**GIVEN TEXT**
________________________________________

Pianist Harvey Lavan “Van” Cliburn, Jr. established the Van Cliburn International Piano Competition, which has become one of the best-known classical music contests in the United States.

Van Cliburn

VAN CLIBURN FOUNDATION

Van Cliburn playing in the Tchaikovsky Competition, 1958.

Pianist Harvey Lavan “Van” Cliburn Jr. was born July 12, 1934, in Shreveport. In 1958 he became famous as America’s classical music champion when he won first prize at the inaugural International Tchaikovsky Competition, which took place in Moscow when it was the capital of the communist Soviet Union. Van Cliburn’s victory took on deeper political and cultural implications in the context of the Cold War, as he defeated his Russian competitors. Four years later he established the quadrennial Van Cliburn International Piano Competition, which has become one of the best-known classical music contests in the United States. 

An only child, Van Cliburn Jr. began piano lessons at age three with his mother, the piano teacher Rilda Bee Cliburn, who had studied in New York with Franz Liszt’s one-time pupil Arthur Friedheim. His father, Van Cliburn Sr., was an oil company executive who moved the family moved to Kilgore, Texas, when Van Jr. was six years old. There his musical gifts were soon recognized. He debuted with the Houston Symphony Orchestra at age twelve and enrolled at New York’s Juilliard School at age seventeen. His famous teacher there was concert pianist Rosina Lhevinne, who supported Cliburn’s love for Russian romantic composers. 

At age twenty Cliburn won the Leventritt Award, a prestigious prize for classical violinists and pianists, and debuted at Carnegie Hall. He drew unusual attention for a classical pianist from the news media and popular audiences, but music critics were always divided about his playing. A devoted Baptist, Cliburn avoided strong drink and language, and appeared dedicated only to family and music as he emerged into the spotlight. 

Upon his arrival for the Tchaikovsky Competition, the Russian public greeted Cliburn with curiosity and enthusiasm. Already a rising star in his homeland, his unexpected victory made him an international sensation as well as a national hero in his own country. Cliburn was given a ticker-tape parade in New York and greeted everywhere by jubilant crowds. President Dwight D. Eisenhower received him at the White House and he performed on Steve Allen’s network television variety show. His recording of Tchaikovsky’s Piano Concerto No. 1 sold more than one million copies, an unprecedented success for a classical music album, and he became a top draw on the classical music circuit. 

Begun in 1962, the Van Cliburn International Piano Competition was originally held at Texas Christian University but later at Fort Worth’s Bass Performance Hall. Sponsored by the Van Cliburn Foundation, this international competition encouraged a proliferation of classical music contests in the United States. 

In 1978 Cliburn retired from the concert stage, but in 1987 he accepted an offer to perform at the White House for Ronald Reagan and Soviet president Mikhail Gorbachev. He appeared sporadically in concert thereafter, including a performance with the Baton Rouge Symphony Orchestra in 2006. Cliburn’s many honors include the Presidential Medal of Freedom, the National Medal of the Arts, the Russian Order of Friendship, and a Grammy Lifetime Achievement Award. 

Van Cliburn died February 27, 2013, at his home in Fort Worth, Texas, after suffering from advanced bone cancer.

________________________________________

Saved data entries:
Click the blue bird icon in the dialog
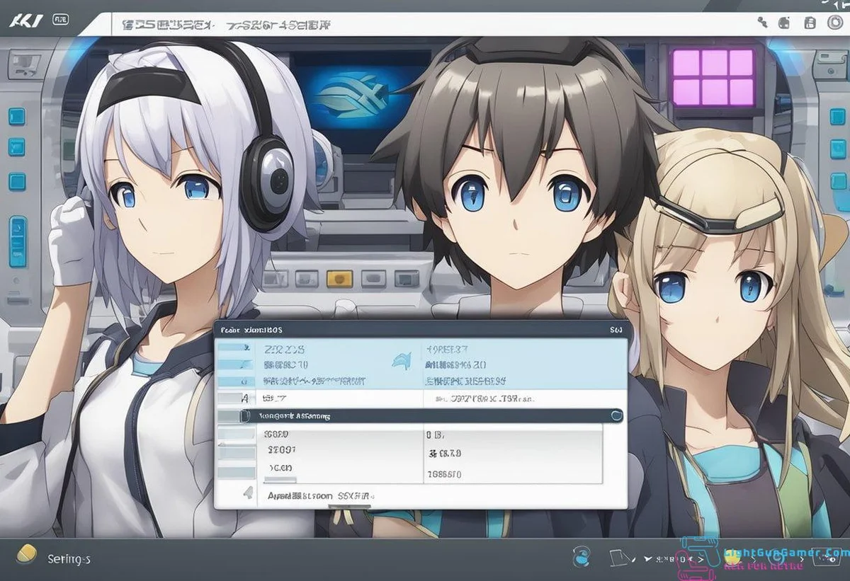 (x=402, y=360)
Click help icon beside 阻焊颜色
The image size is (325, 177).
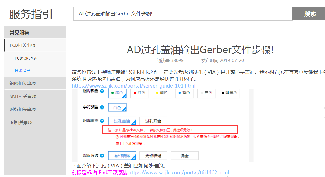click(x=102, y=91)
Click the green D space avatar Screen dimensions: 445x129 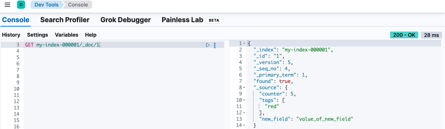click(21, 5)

________________________________________

Echo the passage of the Van Cliburn text from "In 1978 Cliburn" to "advanced bone cancer.", word for word. Rely only on the text about Van Cliburn and disregard the lines.

**FINISHED EXERCISE**
In 1978 Cliburn retired from the concert stage, but in 1987 he accepted an offer to perform at the White House for Ronald Reagan and Soviet president Mikhail Gorbachev. He appeared sporadically in concert thereafter, including a performance with the Baton Rouge Symphony Orchestra in 2006. Cliburn’s many honors include the Presidential Medal of Freedom, the National Medal of the Arts, the Russian Order of Friendship, and a Grammy Lifetime Achievement Award. 

Van Cliburn died February 27, 2013, at his home in Fort Worth, Texas, after suffering from advanced bone cancer.